Just as important as the experimental setup was the mathematical modeling of the measured data. This was based on an approach to describe interfering effects on position determination as noise. "The human body and its sensory organs are far from perfect. Information processing in the brain is therefore affected by glitches, which can be interpreted as noise. This is similar to a radio broadcast, where noise can superimpose the actual signal," said Wolbers. "With the help of our mathematical model, we were able to unravel the contributions of various sources of error and identify what distorts position tracking the most and what has little effect. Such sources of error have never been investigated at this level of detail."
For example, data evaluation showed that body rotation in the direction of the path's starting point was consistently quite accurate. And memory errors played virtually no role. "To determine the location in space while you are moving, you have to constantly update your position in your mind. This requires you to remember where you were moments before. In this respect, our analysis found only minimal errors," said Wolbers.
A matter of velocity
The research team's conclusion: Errors in path integration are mainly caused by "accumulating internal noise" in information processing—and this phenomenon is probably a consequence of inaccuracies in the perception of movement speed. "It should be noted that humans intuitively estimate distances covered on the basis of how long and how fast they were previously traveling. Yet, our study suggests that the critical source of error for determining position is not time perception, but apparently random fluctuations in the speed information that gets to the brain," said Wolbers.
This source of error was dominant both in the younger (average age 22 years) and in the older adults (average age 69 years). "The young subjects were generally better at orientation than the older study participants.
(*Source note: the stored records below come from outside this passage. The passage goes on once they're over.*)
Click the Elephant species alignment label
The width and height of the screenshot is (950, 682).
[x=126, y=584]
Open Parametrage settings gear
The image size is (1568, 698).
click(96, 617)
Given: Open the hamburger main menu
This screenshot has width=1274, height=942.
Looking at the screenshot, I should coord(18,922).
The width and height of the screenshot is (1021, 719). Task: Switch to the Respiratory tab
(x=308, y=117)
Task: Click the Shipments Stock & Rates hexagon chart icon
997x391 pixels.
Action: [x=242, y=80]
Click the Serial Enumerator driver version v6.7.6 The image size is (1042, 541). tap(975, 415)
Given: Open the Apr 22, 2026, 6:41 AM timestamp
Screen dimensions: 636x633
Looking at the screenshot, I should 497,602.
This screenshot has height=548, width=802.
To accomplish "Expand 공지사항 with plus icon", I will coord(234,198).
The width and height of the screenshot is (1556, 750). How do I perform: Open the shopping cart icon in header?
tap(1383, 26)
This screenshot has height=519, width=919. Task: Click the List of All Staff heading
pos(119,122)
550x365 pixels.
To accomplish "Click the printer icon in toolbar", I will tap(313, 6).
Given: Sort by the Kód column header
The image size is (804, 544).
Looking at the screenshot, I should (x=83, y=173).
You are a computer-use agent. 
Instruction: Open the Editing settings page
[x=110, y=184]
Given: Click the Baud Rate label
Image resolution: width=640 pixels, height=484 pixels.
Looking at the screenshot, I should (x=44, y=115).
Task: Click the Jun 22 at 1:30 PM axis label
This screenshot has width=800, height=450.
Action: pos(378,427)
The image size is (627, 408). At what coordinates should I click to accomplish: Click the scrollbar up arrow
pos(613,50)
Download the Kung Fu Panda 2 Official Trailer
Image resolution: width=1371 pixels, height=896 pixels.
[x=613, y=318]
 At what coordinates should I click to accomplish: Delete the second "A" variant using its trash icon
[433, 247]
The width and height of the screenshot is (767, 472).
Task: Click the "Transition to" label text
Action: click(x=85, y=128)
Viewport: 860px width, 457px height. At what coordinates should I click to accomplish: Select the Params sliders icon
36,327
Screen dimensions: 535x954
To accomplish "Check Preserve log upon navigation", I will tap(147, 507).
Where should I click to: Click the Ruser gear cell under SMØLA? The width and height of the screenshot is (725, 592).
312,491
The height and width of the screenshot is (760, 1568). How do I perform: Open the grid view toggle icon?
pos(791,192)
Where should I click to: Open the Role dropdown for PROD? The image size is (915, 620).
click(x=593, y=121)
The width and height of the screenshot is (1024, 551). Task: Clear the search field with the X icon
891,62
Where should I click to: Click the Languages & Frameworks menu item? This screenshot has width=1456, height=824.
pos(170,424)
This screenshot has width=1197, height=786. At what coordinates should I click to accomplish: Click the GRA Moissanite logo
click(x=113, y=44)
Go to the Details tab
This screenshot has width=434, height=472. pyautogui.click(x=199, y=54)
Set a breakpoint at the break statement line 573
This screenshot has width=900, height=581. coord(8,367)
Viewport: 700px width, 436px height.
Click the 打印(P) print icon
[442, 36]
Critically, the accumulating internal noise increased with age. This phenomenon is apparently the main cause of deficits in path integration, and probably also the trigger for age-related orientation problems. However, we do not yet know the exact origin of this noise and why it increases with age," said Wolbers.
Early detection of dementia
In previous studies, Wolbers and other DZNE researchers had found that in cognitively healthy, older adults, certain neurons of the entorhinal cortex, so-called grid cells, which are essential for spatial navigation, fire irregularly: Their activity is unstable. This is related to age-related difficulties in orientation. The current results suggest that these instabilities are not due to malfunctions of the grid cells themselves, but are caused by noise from outside. The problem is therefore not in the grid cells, but in the flow of information that reaches the entorhinal cortex. This points to a possibility for the early diagnosis of Alzheimer's.
"Alzheimer's disease is associated with damage to the entorhinal cortex at an early stage. It is therefore reasonable to assume that orientation disorders such as those that manifest in Alzheimer's originate in this area of the brain, unlike age-related orientation difficulties, as our current study suggests," explained Wolbers. "This could provide an opportunity to distinguish normal age-related orientation problems from those caused by Alzheimer's. In the long term, our aim is to develop diagnostic methods that detect Alzheimer's at an early stage. This might be possible using technology such as virtual reality. We are currently preparing clinical studies on this."